[RECORDS SHOWN]

···

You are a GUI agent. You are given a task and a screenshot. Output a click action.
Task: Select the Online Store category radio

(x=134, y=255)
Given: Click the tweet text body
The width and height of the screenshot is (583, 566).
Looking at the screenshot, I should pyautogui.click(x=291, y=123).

···

[WORK INSTRUCTIONS]
Copy out the data in full, exactly.

[TASK OUTPUT]
You are a GUI agent. You are given a task and a screenshot. Output a click action.
Task: Select the Online Store category radio

(x=134, y=255)
Given: Click the tweet text body
The width and height of the screenshot is (583, 566).
Looking at the screenshot, I should pyautogui.click(x=291, y=123).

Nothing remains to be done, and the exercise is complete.